Thermal expansion, or the failure to properly account for the same, is a leading cause for the failure of thermal processing equipment. Temperature differentials and localised heating can affect structures in several ways.
During fabrication by welding it is important to distribute heat as evenly as possible to prevent distortion. Welding consecutive tacks will cause the joint to close. Tacks should be staggered over the joint to reduce distortion. A similar approach is necessary when making circumferential welds.
The amount of growth due to thermal expansion can be surprising to those not familiar with designing high temperature equipment. A four foot long piece of 310 stainless will expand nearly 20 mm while going from room temperature to 980°C. This metal will go somewhere and its growth must be accounted for or it will cause buckling, structural distortion or cracking of welds. Austenitic stainless alloys expand at nearly twice the rate of low alloy steels and at four times the rate of ceramics. These differences in thermal expansion can create large tensile or compressive stresses when the materials are combined for use in a cyclic thermal environment.
Another consideration is that heating and cooling is usually not uniform. Uneven temperatures (or thermal gradients) create stresses within the metal itself, and these stresses will create distortion. Repeated cycling through thermal gradients can also result in thermal fatigue cracking. The poor thermal conductivity of stainless steels contributes to larger thermal gradients. Another common example of thermal gradient induced distortion is that the hot side of a piece of metal will usually become concave when it is cooled to room temperature. Thermal gradients of as little as 93°C from one side of a plate to the other are sufficient to create stresses that can exceed the yield strength of the material. Under cyclic conditions, the distortion will become a little more severe with each cycle. Using higher strength alloys, which permit thinner cross sections, can reduce distortion due to thermal gradients.

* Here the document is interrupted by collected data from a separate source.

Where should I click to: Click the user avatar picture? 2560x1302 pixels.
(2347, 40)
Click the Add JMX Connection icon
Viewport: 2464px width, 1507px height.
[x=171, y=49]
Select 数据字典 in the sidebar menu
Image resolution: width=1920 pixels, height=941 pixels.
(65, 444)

Distortion of components from heating can also arise from the relief of residual internal stresses. When mill products are produced, they are straightened or flattened after annealing. These residual stresses are what keep them straight and flat. There may also be residual stresses from fabrication. Once the components are exposed to elevated temperature, these stresses can be relieved and distortion may result. This type of distortion may be minimised in service by heating the component to about 37°C above the maximum operating temperature and re-sizing or straightening before placing into service.